A 2002-born forward from Michigan, Draper was with the Chiefs for extended training camp last fall, and produced four goals and five points in 10 games. He left soon after to join the USHL’s Omaha Lancers, but the 2020 Detroit Red Wings draft pick is back.

“Last year, he was in a situation where, with the uncertainty of the season, he wanted to make sure he was able to play some games,” Maloney said. “I couldn’t look at him with a straight face and tell him we were 100 per cent having a season, so he took an opportunity to go down south. We’re pretty excited to have him back. He really started to figure our league out with our structure and everything before he left. He’s a big body that can play a heavy game. He skates well, but what we really like about him is how he can shoot a puck, especially on the fly. We have to get creative in finding ways we can put him in position to get that shot off next year.”

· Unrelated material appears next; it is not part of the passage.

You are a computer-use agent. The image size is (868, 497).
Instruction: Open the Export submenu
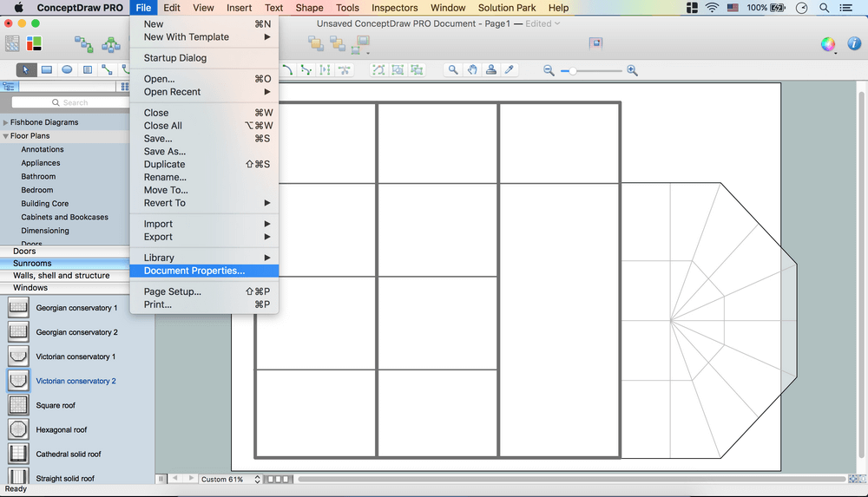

Frankie Carogioiello (Miami University commit)

Carogioiello is another 2002-born forward who was with Chilliwack last fall, recording six points in eight extended training camp games before leaving to join the USHL’s Muskegon Lumberjacks. The Ontario product collected four points in 27 USHL games.

“With Frankie, it’s his legs that separate him from others,” Maloney said. “He’s a quick player. He has really good edges. He can also fire a puck as well. We just have to get him comfortable. He can play up and down in your lineup. He’s a smaller guy, but he has a little bit of bite to his game. He’s not going to shy away from the physical areas. Something that we wanted to address in the offseason was bringing in some guys who have some bite, so we’re excited to have Frankie back.”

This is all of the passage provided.